**Exercise instructions:**
Continue the text on the salmon louse and prostaglandin E2 from its last sentence, keeping it apart from the material that follows it.

**Text for analysis:**
+ + + + + + +

A most remarkable feature of the Atlantic salmon louse is its ability to neutralize practically all immune responses by its host, the Atlantic salmon. Except for some very limited local reaction, the louse is barely visible to the immune system. What may be the result of millions of years of co-evolution and a molecular arms-race between parasite and host has resulted in some sort of armistice in favor of tolerating the parasite. How, and even if, the salmon louse actively gains the upper hand is not well understood. More and more evidence points into the direction that parasites can suppress, or “modulate”, the immune system of their host by excreted proteins or other compounds.
Prostaglandins are lipid compounds that have functions akin to hormones and are found in most animals, including the salmon louse. When they were first discovered in 1935, it was believed that they were exclusively secreted by the human prostate, and hence the name. Prostaglandins are expressed in many different tissues and have different roles in e.g. vasodilation and inflammation.
For some time now, an idea about prostaglandin E2 (PGE2), a subtype of prostaglandins found in the salmon louse, has been discussed at sea lice meetings and conferences. It is believed that the salmon louse can produce PGE2 as it is released into sea water when stimulated with dopamine . When salmon cells are treated with PGE2 it is recognized by a receptor and the cells respond in a certain way depending on the concentration of PGE2 . Also, other arthropods, like ticks, have a similar trick and inject prostaglandins into their host while sucking blood . Therefore, the salmon louse may do the same and suppress the immune system by injecting PGE2 into the salmon.

+ + + + + + +

**Supplied records:**
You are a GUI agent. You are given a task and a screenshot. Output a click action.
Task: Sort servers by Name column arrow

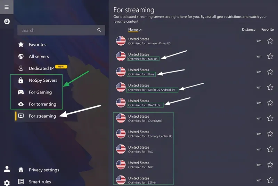(140, 30)
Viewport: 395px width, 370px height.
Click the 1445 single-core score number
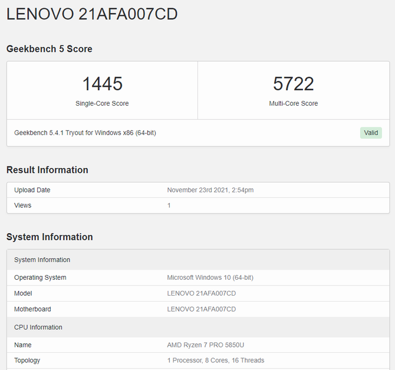tap(102, 83)
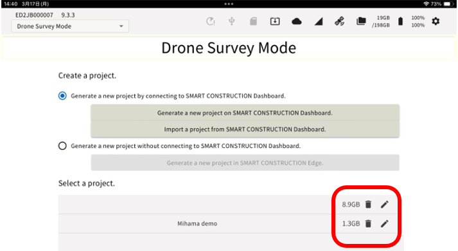Select the without connecting to Dashboard option
458x251 pixels.
pos(62,145)
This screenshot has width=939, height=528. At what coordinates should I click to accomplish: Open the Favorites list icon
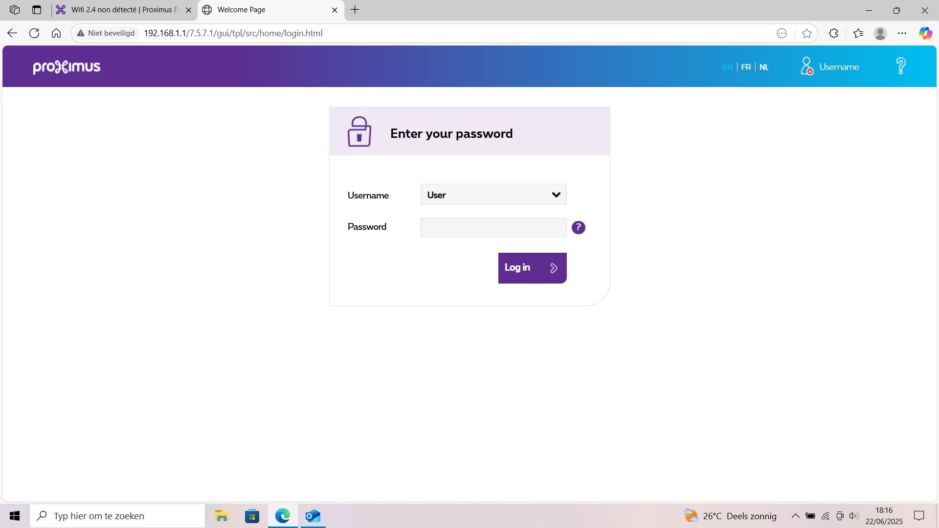858,33
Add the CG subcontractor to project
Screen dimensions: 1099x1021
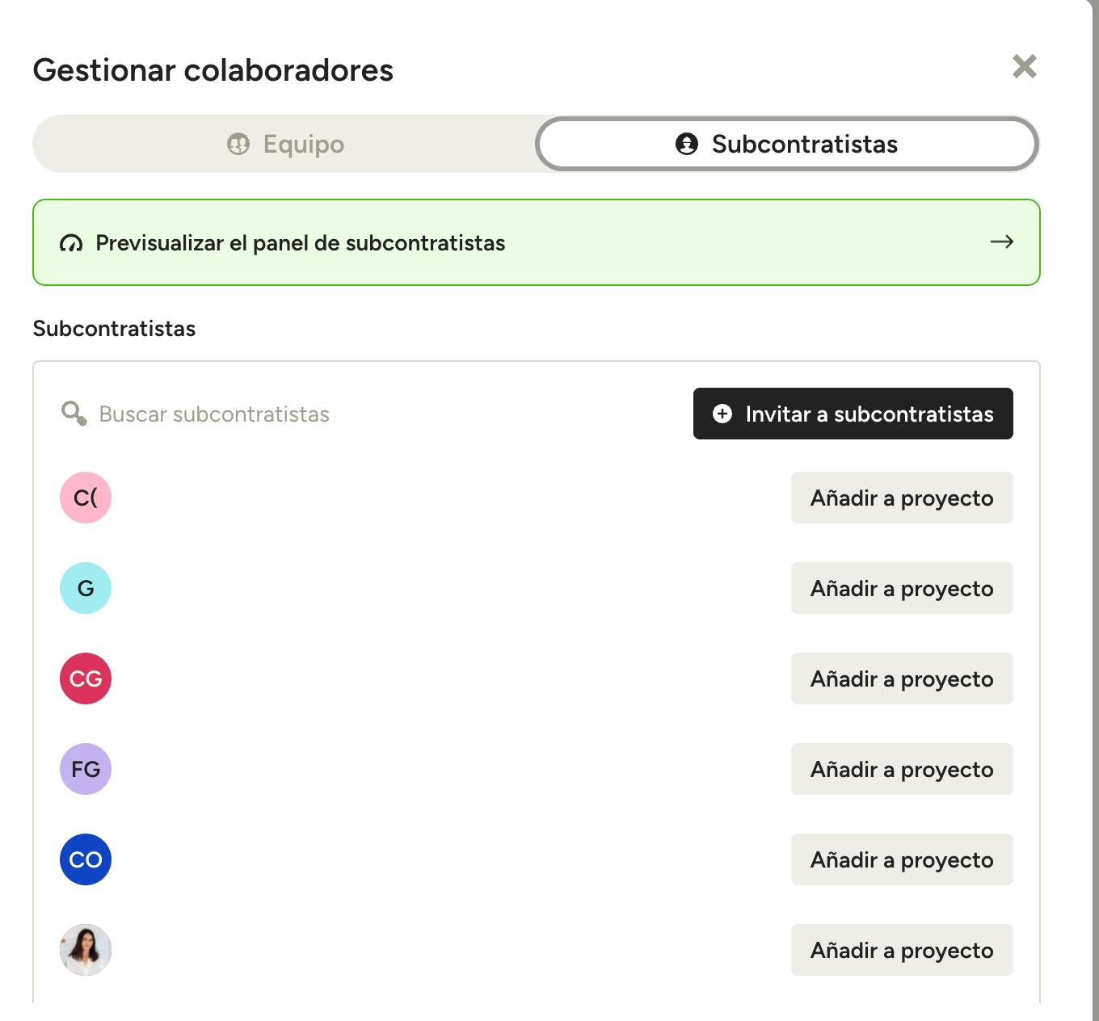tap(901, 679)
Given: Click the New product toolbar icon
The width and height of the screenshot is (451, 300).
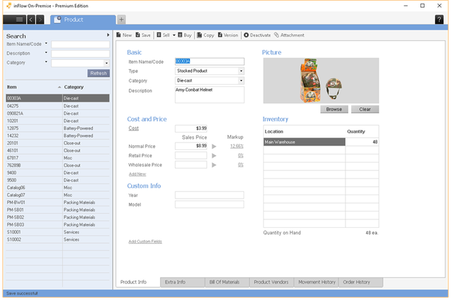Looking at the screenshot, I should click(119, 35).
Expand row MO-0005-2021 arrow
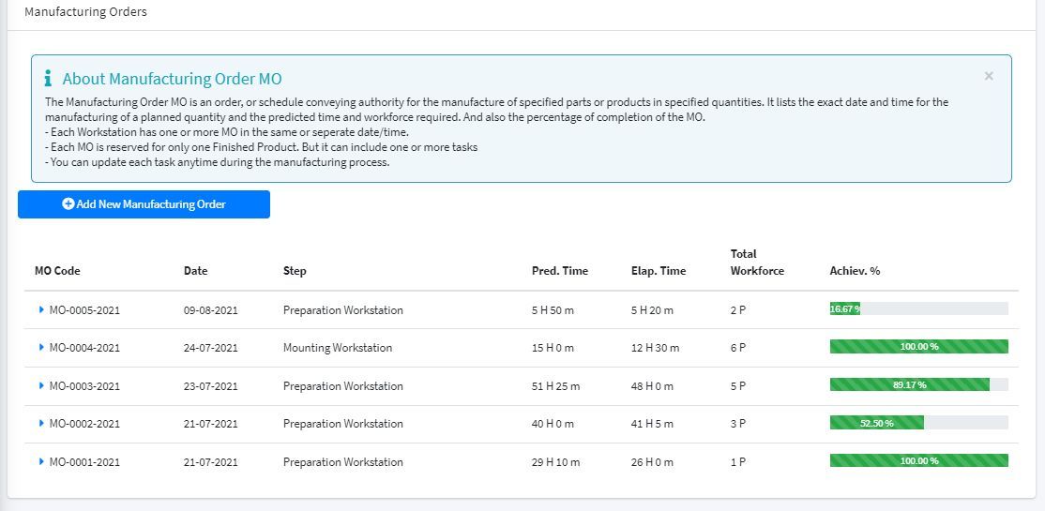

+ + + + + + +

**Reply:**
However, there is still lack of concrete evidence for this hypothesis. Therefore, in our new paper  we have tried to further investigate the role of prostaglandins by studying PGE2 and salmon louse genes that could be responsible for PGE2 synthesis, the prostaglandin E2 synthases (PGES). After an extensive search in the genome, we found in total three putative PGES’, two of these new and one already described . When looking at their gene-expression, none of the PGES’ had a pattern that one would expect for a gene involved in the host-parasite interaction as none of the genes increased their expression levels immediate to or after infection, nor were the genes expressed in glands. Instead, they were expressed in reproductive tissues and intestine. And most importantly, when we knocked down the PGES genes by RNA-interference, no effects were observed on the infestation success nor the skin immune response.
But then, what is the function of prostaglandins in the salmon louse? When we knocked down another gene, which is known to result in oxidative stress in the louse , we saw that PGES genes were up regulated. Therefore, we concluded that the function of PGES is rather internal to the louse: related to stress response and reproduction.
In consequence, proving involvement of PGES or PGE2 in immune modulation might seem like a long shot. And even if PGE2 has an immune-modulative role, it is simply not a suitable target for intervention. The reason for this is: prostaglandins are compounds, not proteins, and as such the prostaglandins found in the salmon are surely chemically identical to those from the louse, and there might not be a good way to intervene without affecting the salmon as well.
In conclusion, we think it is about time to shift targets. One should keep in mind that there are more than 13,000 protein coding genes in LiceBase. Most of them have not been characterized in any way. Therefore, we are actively working on identification and characterization of novel factors within the project ModuLus to better understand the tricks of immune modulation, new knowledge that will pave the way for better management of this parasite.
List of genes
· EMLSAG00000006733 - LsMGST1L
· EMLSAG00000000441 - LsPGES2
· EMLSAG00000012943 - LsPGES3L
 Fast, M. D., N. W. Ross, C. A. Craft, S. J. Locke, S. L. MacKinnon, and S. C. Johnson. “Lepeophtheirus Salmonis: Characterization of Prostaglandin E2 in Secretory Products of the Salmon Louse by RP-HPLC and Mass Spectrometry.” Experimental Parasitology 107, no. 1–2 (2004): 5–13. https://doi.org/10.1016/j.exppara.2004.04.001.
 Fast, M. D., N. W. Ross, and S. C. Johnson. “Prostaglandin E2 Modulation of Gene Expression in an Atlantic Salmon (Salmo Salar) Macrophage-like Cell Line (SHK-1).” Developmental and Comparative Immunology 29, no. 11 (2005): 951–63. https://doi.org/10.1016/j.dci.2005.03.007.
 Poole, Nina M., Gayatri Mamidanna, Richard A. Smith, Lewis B. Coons, and Judith A. Cole. “Prostaglandin E2 in Tick Saliva Regulates Macrophage Cell Migration and Cytokine Profile.” Parasites and Vectors 6, no. 1 (2013): 261. https://doi.org/10.1186/1756-3305-6-261.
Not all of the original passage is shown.